Walking Regularly May Improve Brain Longevity in the Future

physical exercise for brain

We all know that regular exercise has many benefits. It helps you control your weight, regulates blood pressure, promotes better sleep, and boosts your mood and energy. But what if regular exercise, even as light as walking, can help your brain as well? As it turns out, the benefits of physical exercise for brain health are many.

Improve Overall Brain Function

In this 25-year-long study by the University of Minnesota, 2,747 healthy people with an average age of 25 took part in a treadmill test to determine their cardiorespiratory fitness (CRF). More than two decades later, they were subjected to cognitive tests, and the results were decisive. People who were fitter 25 years earlier now showed better results in verbal memory and psychomotor speed.

Experts recommend 150 minutes of light exercise (such as brisk walking) or 75 minutes of vigorous exercise (like jogging) per week. A research conducted by the University of Illinois showed that moderate walking can, in fact, improve cognitive and emotional function as we reach late adulthood.

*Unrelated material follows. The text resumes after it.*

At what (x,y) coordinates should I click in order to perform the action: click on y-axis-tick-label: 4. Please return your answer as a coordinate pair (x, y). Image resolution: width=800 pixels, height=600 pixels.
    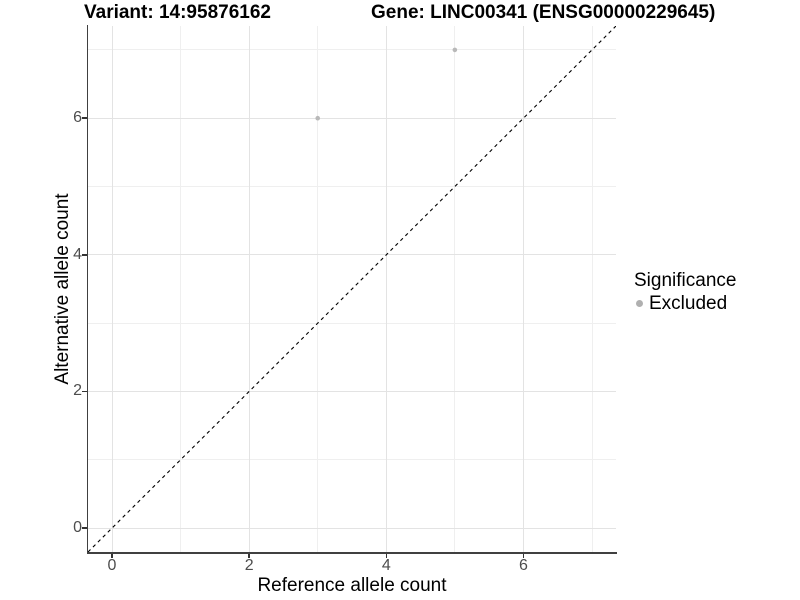
    Looking at the image, I should click on (78, 254).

Could Walking Prevent Dementia?

Physical activity seems to help the brain by increasing the production of chemicals that protect it. In this study from April 2014, researchers from the University of Eastern Finland studied the importance of physical exercise for brain function during a period of 28 years. The final results confirmed that light physical activity can reduce the risk of dementia.

Moreover, this research proved that you can start exercising even in your midlife or later and still achieve great results. The values of working out were even more obvious among men and overweight people.

Start Moving!

If you’re looking for a way to preserve your brain function and keep your body and mind active, light exercise – such as walking – can be a great start. There are many benefits of physical exercise for brain health. Choose an activity that works best for you, engage in it regularly, and you’re already one step closer to a healthy lifestyle in your late adulthood.